Morman was much better than that. When the 1990 Triple A playoffs rolled around, he put Omaha on his broad back and carried it to a championship. "Every time we needed something, he'd come up and hit a homer," says Sal Rende, his manager there as well as at Appleton, Edmonton and Charlotte. And Morman was still on a tear when he arrived at Kansas City's training camp early the next spring. He came to take a whack at catching, an experiment based on the theory that versatility adds to value. He left as the Royals' fourth outfielder and wound up platooning at first base after George Brett, their aging legend went on the disabled list. "That was the only time I ever made a big league team out of spring training," Morman says.

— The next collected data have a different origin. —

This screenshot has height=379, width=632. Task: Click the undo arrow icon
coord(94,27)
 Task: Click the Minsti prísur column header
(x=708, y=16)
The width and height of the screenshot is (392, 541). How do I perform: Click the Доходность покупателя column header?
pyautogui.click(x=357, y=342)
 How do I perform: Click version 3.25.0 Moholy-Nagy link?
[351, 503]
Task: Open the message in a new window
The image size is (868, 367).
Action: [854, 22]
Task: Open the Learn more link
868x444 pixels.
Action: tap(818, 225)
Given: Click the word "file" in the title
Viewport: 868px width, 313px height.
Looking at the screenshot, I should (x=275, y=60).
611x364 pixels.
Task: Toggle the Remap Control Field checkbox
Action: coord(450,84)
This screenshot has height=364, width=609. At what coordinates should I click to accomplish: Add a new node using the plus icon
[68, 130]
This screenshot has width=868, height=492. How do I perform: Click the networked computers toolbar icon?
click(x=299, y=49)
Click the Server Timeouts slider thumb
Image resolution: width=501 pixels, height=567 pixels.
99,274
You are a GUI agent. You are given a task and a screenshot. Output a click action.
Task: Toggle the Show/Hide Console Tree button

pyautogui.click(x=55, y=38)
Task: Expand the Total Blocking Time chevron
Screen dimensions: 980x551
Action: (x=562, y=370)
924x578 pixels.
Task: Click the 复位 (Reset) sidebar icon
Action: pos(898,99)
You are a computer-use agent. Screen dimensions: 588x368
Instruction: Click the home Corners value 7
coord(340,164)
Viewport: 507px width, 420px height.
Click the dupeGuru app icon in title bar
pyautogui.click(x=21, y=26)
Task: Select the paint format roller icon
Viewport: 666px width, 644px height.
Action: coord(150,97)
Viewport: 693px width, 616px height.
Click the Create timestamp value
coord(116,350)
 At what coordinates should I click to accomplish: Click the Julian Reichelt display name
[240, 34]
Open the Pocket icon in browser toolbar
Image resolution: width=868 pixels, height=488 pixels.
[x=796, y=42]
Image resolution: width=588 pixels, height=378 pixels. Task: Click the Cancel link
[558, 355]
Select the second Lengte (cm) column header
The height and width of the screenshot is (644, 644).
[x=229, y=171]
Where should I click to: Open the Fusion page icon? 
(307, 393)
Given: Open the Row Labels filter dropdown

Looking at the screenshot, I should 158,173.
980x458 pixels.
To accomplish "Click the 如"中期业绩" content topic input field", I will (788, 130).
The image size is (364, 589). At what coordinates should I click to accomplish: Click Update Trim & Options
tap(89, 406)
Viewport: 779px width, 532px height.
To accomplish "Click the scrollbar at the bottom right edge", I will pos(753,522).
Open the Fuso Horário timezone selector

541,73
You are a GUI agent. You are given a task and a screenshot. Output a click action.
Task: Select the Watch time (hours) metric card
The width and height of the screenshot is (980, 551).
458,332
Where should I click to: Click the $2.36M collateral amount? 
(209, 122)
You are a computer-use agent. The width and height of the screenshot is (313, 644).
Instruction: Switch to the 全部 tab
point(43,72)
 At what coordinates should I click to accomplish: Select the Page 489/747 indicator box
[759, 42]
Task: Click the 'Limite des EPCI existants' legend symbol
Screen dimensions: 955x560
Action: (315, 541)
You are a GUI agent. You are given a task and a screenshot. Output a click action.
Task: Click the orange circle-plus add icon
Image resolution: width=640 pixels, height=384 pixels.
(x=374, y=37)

He and Loretta were fresh from buying their first home, in Blue Springs, Mo., 15 minutes east of Royals Stadium, and their daughter, Katelyn, had just turned one. For once, everything seemed right with their world. Maybe that should have been a warning. But they never saw trouble coming until Loretta looked up at the stadium's message board less than a month into the season and read that Kansas City had just traded for Carmelo Martinez, a veteran power hitter and, alas, a first baseman. "It made me sick," Loretta says. "I knew right then that Russ wasn't going to get his chance."
The pain intensified when they learned that neither manager John Wathan nor his coaches had lobbied for the trade. It was strictly a front-office maneuver, a deal hatched by men who wear suits instead of uniforms. "We were overruled," Garrett says, "but that's baseball."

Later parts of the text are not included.